There’s a lot for non-aficionados to enjoy in this biopic of Maeve Brennan, the oft forgotten Irish wordsmith and dilettante.

There are biting exchanges of the Algonquin set, some of the finest short story writers, journalists and cartoonists the world has ever known, whose lives tilted on their own drunken and lustful axis. There’s Peter O Brien’s marvellous period costume, which, like Paul O Mahony’s moveable three suite set, come undone as Brennan’s psyche unravels and her art and artifice fractures, a mess of Martini glasses, strewn papers and chaffing confetti a visual hangover from the flightiness of excess.

There’s a lively jazz score from Philip Stewart that taunts and titillates, capturing not only the spirit of the period, but also the restless flow of the lady herself.
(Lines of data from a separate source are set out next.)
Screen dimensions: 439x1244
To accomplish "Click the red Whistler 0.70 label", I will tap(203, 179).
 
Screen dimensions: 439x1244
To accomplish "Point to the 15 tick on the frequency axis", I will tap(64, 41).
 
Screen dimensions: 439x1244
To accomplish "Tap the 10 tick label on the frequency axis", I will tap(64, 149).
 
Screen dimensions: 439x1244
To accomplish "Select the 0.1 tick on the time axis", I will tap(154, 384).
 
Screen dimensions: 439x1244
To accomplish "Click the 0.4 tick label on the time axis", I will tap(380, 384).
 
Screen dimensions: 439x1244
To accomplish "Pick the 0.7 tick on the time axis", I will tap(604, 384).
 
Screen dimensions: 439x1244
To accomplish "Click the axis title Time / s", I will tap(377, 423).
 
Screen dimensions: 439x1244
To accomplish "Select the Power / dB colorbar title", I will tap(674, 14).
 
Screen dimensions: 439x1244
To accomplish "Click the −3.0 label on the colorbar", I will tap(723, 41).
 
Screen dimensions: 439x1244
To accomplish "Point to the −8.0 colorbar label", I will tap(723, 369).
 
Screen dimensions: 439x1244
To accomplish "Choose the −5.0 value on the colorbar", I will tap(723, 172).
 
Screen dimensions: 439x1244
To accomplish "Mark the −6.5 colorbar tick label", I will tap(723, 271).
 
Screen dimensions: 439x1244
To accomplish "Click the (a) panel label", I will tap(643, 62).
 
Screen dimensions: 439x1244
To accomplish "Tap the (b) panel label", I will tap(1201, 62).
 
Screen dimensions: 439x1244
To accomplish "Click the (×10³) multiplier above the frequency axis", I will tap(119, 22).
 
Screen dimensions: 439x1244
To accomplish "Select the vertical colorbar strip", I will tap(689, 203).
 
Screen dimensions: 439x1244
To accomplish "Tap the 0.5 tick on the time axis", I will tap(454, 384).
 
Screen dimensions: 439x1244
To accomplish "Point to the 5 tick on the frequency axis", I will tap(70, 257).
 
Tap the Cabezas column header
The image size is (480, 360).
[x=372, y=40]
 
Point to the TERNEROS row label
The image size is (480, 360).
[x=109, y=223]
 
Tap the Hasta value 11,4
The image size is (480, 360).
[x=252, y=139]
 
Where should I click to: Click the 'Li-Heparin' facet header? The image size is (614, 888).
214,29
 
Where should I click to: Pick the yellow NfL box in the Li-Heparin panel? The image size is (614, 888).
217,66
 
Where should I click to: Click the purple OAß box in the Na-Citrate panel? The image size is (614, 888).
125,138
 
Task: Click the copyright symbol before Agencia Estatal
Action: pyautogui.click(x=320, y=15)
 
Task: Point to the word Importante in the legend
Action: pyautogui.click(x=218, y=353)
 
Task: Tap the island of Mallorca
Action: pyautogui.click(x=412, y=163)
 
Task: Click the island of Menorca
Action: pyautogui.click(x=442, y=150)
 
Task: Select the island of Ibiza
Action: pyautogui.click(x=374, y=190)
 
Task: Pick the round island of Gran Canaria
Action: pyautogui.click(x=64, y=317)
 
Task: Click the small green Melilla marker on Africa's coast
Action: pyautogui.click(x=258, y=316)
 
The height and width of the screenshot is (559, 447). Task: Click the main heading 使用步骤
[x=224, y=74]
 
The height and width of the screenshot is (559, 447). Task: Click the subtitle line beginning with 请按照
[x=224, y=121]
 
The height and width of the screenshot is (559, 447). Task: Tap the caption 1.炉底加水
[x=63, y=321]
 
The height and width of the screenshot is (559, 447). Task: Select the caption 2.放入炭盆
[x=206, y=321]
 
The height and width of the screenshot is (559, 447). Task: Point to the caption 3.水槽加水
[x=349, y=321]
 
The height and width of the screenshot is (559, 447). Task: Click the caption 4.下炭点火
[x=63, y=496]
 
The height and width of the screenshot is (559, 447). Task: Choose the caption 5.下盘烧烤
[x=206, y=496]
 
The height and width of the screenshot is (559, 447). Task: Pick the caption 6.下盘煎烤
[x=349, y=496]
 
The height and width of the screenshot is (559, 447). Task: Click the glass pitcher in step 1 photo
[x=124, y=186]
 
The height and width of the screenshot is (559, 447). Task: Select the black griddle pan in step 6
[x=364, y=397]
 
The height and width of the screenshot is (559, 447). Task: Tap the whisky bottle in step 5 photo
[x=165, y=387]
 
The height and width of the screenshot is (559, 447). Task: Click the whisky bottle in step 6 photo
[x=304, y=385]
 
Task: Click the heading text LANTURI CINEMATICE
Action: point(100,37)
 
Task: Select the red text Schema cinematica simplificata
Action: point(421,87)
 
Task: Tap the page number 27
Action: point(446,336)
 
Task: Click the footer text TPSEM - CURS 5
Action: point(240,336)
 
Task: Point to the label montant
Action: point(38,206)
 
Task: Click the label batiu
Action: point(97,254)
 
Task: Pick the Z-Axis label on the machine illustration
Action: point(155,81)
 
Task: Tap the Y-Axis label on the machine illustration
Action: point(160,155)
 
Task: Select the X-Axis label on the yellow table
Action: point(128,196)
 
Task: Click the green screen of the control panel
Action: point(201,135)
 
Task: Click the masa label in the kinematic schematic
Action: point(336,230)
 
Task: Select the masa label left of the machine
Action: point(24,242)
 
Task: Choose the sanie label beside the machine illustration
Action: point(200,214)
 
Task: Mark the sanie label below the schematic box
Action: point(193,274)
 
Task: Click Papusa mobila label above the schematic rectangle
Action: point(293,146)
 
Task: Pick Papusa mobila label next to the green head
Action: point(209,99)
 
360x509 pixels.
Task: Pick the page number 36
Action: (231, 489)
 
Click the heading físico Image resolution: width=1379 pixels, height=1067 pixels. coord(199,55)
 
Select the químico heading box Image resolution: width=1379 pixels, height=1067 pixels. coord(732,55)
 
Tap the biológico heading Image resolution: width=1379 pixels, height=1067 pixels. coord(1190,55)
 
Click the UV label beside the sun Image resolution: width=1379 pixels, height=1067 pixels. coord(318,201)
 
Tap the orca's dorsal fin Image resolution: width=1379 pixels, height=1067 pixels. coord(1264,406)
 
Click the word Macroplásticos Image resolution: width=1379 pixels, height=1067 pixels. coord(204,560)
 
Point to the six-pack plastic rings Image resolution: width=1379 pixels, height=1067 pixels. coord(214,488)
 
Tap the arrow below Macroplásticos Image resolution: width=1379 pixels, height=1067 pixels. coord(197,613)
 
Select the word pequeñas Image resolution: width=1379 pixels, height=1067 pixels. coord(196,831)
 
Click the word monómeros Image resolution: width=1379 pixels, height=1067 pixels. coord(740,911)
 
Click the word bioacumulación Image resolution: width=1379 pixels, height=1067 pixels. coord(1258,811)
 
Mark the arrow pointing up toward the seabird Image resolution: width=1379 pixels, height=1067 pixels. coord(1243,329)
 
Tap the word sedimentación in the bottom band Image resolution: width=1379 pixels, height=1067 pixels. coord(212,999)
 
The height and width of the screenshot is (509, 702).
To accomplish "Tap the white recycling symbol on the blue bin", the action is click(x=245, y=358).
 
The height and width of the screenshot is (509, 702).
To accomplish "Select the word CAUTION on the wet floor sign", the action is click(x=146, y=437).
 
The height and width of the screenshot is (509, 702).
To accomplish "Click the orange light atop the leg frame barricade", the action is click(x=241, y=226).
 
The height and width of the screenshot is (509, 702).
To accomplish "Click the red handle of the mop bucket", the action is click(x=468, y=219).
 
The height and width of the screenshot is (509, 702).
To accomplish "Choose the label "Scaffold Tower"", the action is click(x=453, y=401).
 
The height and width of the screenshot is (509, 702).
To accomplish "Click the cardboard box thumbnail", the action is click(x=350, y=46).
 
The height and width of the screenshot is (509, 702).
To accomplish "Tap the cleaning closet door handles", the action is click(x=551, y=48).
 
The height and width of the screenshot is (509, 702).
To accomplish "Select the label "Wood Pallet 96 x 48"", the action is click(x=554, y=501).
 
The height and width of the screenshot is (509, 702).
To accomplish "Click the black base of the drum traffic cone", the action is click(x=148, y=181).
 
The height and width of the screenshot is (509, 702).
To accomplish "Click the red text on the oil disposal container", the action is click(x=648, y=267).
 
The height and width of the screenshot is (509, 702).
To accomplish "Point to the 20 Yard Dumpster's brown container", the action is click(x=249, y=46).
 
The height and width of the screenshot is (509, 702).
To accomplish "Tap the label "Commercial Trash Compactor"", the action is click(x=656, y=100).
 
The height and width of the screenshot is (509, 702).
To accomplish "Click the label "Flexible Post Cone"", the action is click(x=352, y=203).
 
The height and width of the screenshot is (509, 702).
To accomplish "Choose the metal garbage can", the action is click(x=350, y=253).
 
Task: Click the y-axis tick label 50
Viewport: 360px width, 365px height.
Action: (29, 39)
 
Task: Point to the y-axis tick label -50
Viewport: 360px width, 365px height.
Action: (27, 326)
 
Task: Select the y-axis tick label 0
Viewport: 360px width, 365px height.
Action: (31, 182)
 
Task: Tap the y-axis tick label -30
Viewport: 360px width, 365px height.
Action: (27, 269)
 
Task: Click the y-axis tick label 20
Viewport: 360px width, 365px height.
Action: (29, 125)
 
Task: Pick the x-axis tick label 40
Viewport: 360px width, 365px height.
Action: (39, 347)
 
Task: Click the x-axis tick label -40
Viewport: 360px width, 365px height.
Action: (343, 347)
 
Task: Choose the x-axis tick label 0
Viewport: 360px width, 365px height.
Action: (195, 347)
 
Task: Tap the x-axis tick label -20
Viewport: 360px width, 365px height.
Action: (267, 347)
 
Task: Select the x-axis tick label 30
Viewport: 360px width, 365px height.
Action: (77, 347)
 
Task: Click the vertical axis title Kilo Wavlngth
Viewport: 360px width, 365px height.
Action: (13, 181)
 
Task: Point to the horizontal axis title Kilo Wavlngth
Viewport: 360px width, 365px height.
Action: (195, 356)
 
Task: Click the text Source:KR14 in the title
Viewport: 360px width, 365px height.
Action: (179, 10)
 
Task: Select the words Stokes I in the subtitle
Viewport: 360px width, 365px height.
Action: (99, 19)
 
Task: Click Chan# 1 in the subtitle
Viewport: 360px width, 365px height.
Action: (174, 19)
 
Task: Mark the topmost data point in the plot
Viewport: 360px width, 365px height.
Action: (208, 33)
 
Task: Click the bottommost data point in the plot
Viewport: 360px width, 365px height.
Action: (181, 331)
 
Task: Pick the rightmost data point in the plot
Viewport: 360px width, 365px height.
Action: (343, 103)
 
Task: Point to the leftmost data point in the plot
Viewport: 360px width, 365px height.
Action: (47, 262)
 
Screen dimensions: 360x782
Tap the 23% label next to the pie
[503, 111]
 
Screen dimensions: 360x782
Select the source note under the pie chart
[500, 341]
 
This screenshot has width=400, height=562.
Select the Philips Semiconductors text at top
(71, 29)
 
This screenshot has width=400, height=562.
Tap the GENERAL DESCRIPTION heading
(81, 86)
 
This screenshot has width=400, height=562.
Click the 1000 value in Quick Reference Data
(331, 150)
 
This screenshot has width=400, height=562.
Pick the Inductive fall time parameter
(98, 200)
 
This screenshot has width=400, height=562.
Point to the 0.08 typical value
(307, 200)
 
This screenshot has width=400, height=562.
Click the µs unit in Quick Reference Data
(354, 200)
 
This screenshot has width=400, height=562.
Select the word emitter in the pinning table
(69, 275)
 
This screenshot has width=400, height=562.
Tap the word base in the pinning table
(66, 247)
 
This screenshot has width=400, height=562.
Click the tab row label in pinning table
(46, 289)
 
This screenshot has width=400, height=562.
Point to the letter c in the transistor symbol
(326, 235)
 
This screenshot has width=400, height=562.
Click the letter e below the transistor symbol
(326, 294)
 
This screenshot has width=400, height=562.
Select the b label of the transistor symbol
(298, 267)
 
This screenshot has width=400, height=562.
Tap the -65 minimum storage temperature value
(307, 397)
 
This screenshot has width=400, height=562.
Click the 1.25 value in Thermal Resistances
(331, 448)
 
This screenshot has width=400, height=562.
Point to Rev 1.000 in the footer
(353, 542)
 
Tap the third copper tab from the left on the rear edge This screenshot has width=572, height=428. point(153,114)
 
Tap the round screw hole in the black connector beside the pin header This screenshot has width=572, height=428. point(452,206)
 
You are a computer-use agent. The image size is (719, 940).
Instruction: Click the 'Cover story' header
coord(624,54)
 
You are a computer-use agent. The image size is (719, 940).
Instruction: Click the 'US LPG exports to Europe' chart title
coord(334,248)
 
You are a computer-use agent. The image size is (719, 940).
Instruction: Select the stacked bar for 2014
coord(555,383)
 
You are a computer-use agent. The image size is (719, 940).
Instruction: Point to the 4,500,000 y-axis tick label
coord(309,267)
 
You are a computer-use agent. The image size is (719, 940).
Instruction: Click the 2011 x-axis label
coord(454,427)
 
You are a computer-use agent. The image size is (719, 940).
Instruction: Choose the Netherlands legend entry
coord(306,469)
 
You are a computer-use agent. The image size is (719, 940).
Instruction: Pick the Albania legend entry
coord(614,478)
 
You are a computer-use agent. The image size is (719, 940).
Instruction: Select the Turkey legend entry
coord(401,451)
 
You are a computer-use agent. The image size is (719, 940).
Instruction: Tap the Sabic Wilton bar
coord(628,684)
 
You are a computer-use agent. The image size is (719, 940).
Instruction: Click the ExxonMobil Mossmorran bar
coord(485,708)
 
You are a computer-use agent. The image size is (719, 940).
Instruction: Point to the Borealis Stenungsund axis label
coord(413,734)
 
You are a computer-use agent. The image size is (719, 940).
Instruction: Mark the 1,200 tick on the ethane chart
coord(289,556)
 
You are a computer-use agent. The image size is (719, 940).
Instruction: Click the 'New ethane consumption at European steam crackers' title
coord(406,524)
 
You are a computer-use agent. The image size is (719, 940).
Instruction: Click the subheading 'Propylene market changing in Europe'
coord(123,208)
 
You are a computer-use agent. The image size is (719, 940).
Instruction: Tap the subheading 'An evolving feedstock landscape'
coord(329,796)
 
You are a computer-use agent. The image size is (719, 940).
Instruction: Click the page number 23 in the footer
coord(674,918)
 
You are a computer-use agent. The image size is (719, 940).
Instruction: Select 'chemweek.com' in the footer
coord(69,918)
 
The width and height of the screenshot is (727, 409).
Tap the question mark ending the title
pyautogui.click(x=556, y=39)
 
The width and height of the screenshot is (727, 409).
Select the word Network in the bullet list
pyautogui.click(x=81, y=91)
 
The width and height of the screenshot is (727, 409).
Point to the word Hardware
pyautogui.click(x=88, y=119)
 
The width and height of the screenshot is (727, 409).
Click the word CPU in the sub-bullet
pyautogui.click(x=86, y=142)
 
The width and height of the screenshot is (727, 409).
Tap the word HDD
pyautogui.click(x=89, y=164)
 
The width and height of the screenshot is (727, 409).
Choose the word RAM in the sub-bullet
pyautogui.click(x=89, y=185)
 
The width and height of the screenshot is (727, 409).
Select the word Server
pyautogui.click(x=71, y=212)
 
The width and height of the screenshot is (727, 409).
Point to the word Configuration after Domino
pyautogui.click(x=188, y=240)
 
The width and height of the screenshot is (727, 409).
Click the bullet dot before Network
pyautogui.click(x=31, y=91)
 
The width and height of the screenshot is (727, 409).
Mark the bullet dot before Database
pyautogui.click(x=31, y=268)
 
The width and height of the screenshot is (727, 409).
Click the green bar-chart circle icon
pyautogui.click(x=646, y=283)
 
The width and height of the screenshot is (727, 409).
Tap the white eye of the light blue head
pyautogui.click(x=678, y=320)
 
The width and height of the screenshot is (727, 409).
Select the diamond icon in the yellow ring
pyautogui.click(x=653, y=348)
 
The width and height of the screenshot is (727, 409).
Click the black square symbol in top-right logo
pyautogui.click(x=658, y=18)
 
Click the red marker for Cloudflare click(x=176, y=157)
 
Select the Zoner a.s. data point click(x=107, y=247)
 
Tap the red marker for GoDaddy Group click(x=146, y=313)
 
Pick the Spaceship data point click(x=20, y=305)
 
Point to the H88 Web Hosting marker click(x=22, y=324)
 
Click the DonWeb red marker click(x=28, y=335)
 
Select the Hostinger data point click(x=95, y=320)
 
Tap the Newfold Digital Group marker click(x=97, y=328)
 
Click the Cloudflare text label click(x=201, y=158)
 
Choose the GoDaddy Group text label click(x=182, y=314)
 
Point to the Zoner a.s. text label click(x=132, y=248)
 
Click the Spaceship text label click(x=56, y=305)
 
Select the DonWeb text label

And, of course, there are the wonderful words penned by Brennan, framed here as memories of another life, the writing of which is an act of self-harm, a painful excision which will eventually cost her her sanity.

The toast of 50s New York thanks to her columns in the New Yorker – sharply drawn observations on the city that buzzed around her, and her short stories, where she cannibalised her Irish childhood until there was nothing left to dredge up, she burnt out, dying alone in a nursing home at the age of 76 after years wandering from one hotel to another.

Tapping away at her typewriter, staring into her mind’s eye (a mirror that opens up to a past touchingly acted out by Barry Barnes and Michelle Forbes), the loneliness, apathy, disappointment and bitterness which flowed through her writing is touched upon in extracts recited by Walker.

The problem with this production is that it doesn’t have anything new to say about Brennan. Focusing on her golden years and how her Irish foundations impeded on them, Emma Donoghue’s script shows us the torment that comes with genius, the assault on the senses that is writers block and poses questions about the price one pays for living two lives, their inner self and their work life. But it’s caught up in the hurly-burly of Annabelle Comyn’s vivacious direction that it never pauses to give us any real clear picture of the lady herself. Your left with the feeling of being given a lively enactment of second-hand news, with the characters in her present tarted up as caricatures of their age.

Catherine Walker is stunning but stunted in a role that is all affected presence lacking soul. While it would be untrue to say that the whole production was unfeeling, it certainly over leant on the supports of its lavish production values and period details.